Character set regression: Windows 1250/Latin-2/ISO-8859-2 missing

bkil commented 2 years ago

We would like to continue to edit files coded in Windows 1250/Latin-2/ISO-8859-2 encoding. This is not possible since replacing the character set detector (and such files are detected as Window 1252 with accents appearing incorrectly):

https://github.com/billthefarmer/editor/commit/4898bdc08453f8b9b7f178aa491973739a618772

Here are the supported sets in ICU:

At a minimum, it should be allowed to manually change the character set freely. At present, it is only possible to select a character set manually for which automatic detection is also implemented:

In the future, it would be ideal to use both detectors and perhaps combine their prediction and/or allow to use character sets that either one could detect.
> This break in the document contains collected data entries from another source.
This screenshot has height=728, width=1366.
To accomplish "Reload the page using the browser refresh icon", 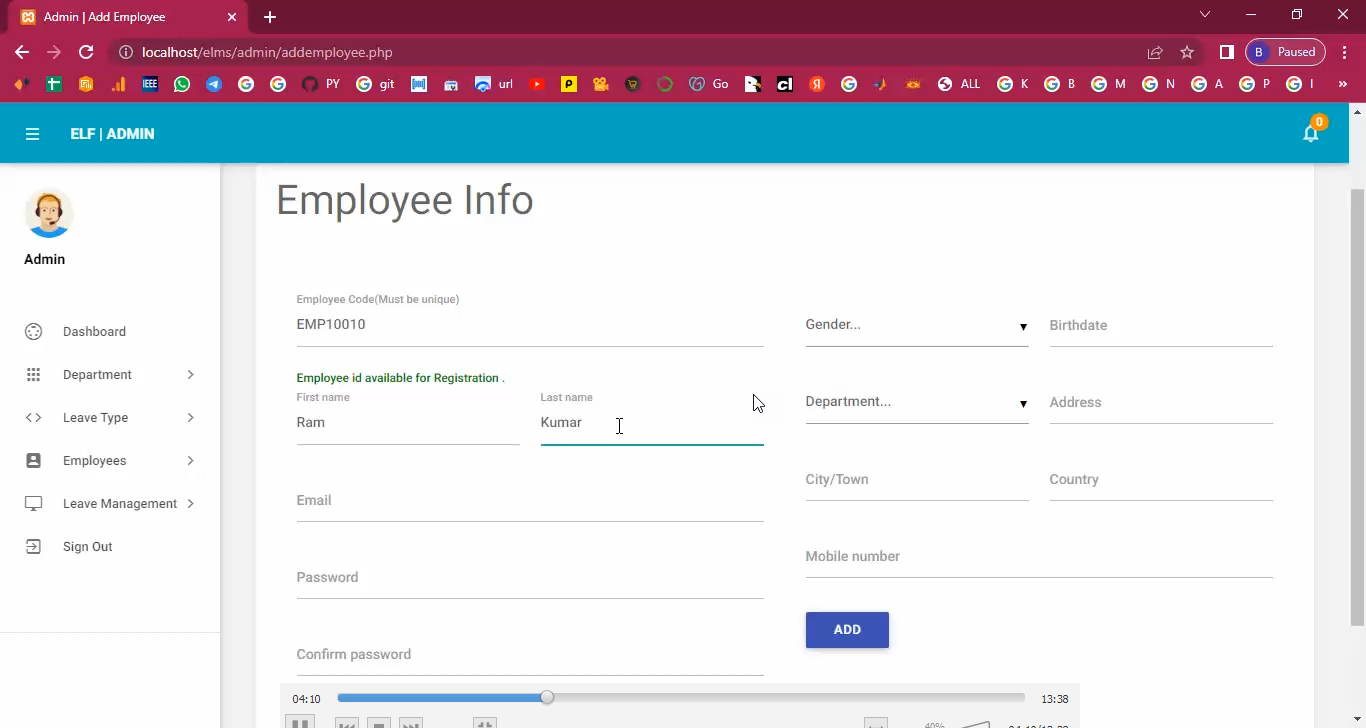I will pyautogui.click(x=86, y=52).
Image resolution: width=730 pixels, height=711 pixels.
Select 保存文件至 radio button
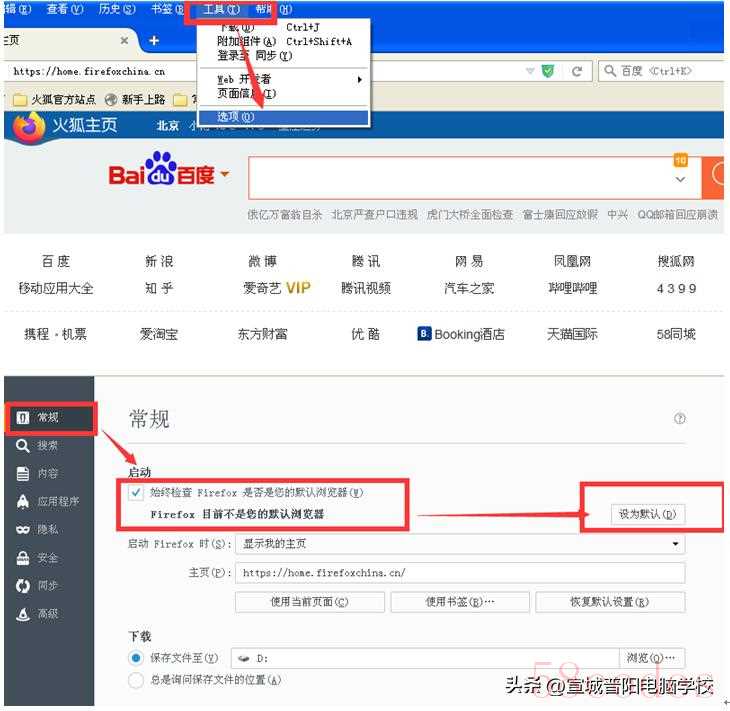tap(136, 658)
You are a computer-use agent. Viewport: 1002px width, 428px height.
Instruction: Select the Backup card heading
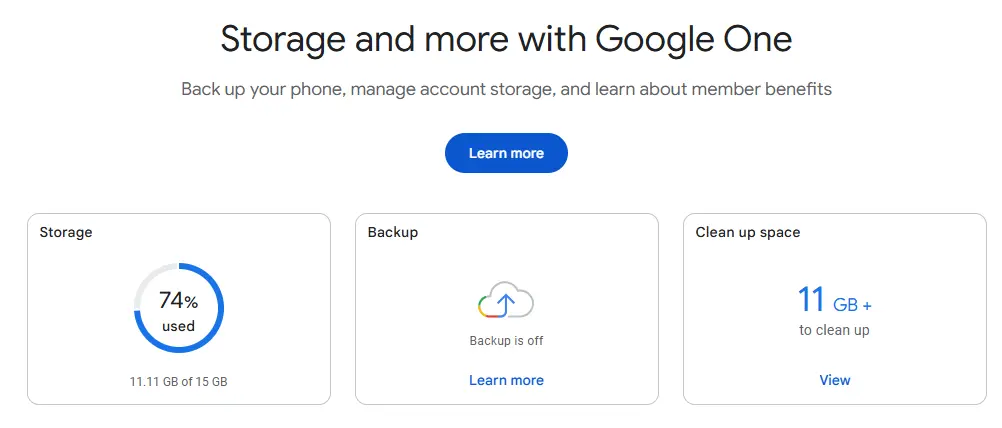(x=392, y=232)
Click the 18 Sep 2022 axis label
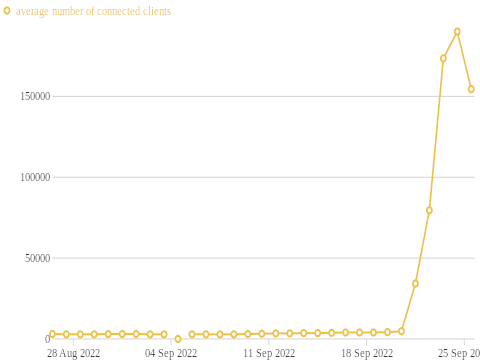This screenshot has height=360, width=480. coord(367,353)
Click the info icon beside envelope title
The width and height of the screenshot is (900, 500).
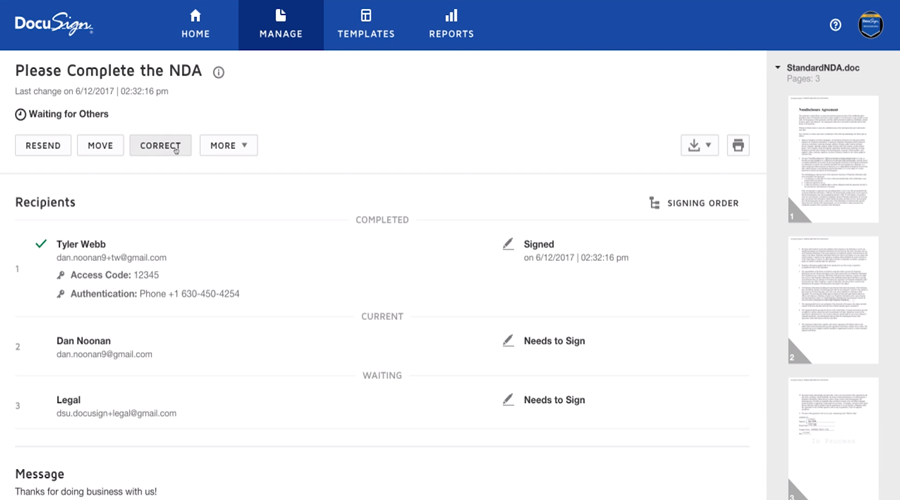coord(219,72)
billthefarmer commented 2 years ago

I stopped using the ICU charset detector because it was unreliable, and changed to the Mozilla based detector. This appeared to work correctly for the charsets I tested. It would be difficult to combine the two because they have different APIs. The Charset class in android provides many more charsets than either detector support. I note that Windows 1250/Latin-2/ISO-8859-2 encoding is not a standard charset as defined in StandardCharsets.

A solution to this problem would appear to be to remove detection altogether and use the charsets provided by the Charset class. However this is likely to trip up some users and lead to yet more issues.
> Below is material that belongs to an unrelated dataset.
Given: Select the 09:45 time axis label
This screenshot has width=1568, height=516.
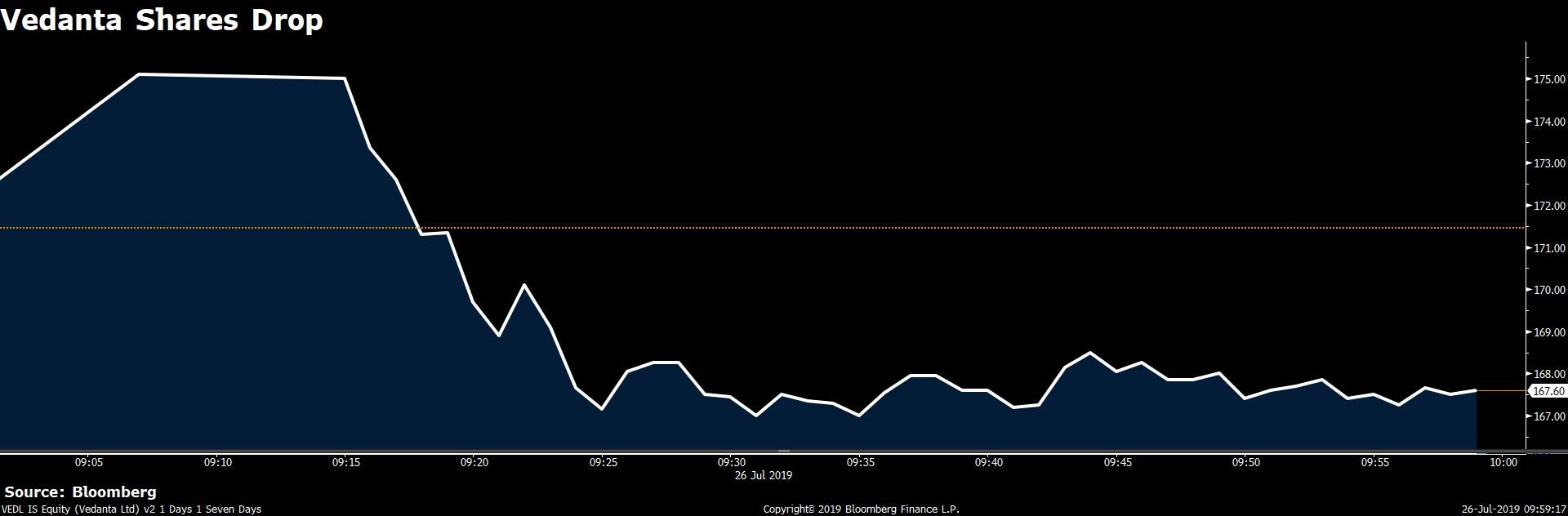Looking at the screenshot, I should [1116, 462].
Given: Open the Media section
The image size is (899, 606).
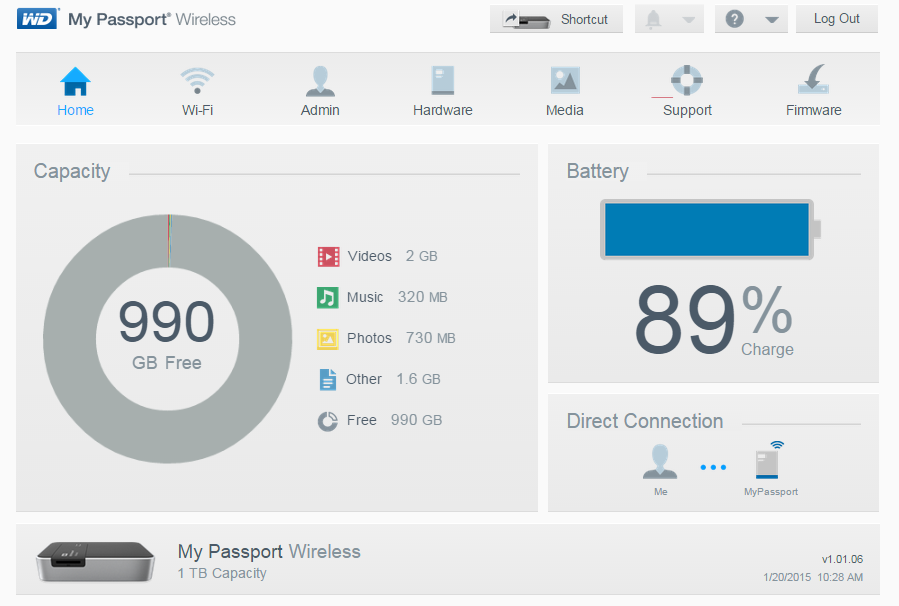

bkil commented 2 years ago

I would suggest a new option in the settings:

Character set of opened files:
- Automatically detected
- Default to: ... (this submenu would contain everything that availableCharsets() returns)

Right now, every document on the device is encoded with the same character set, so it would also be tedious for us to switch back to this upon every opening if automatic detection would not work.

So I think it would be an acceptable bug to have if the present manual override menu would only contain the intersected set as it is implemented right now, because we would not be using it.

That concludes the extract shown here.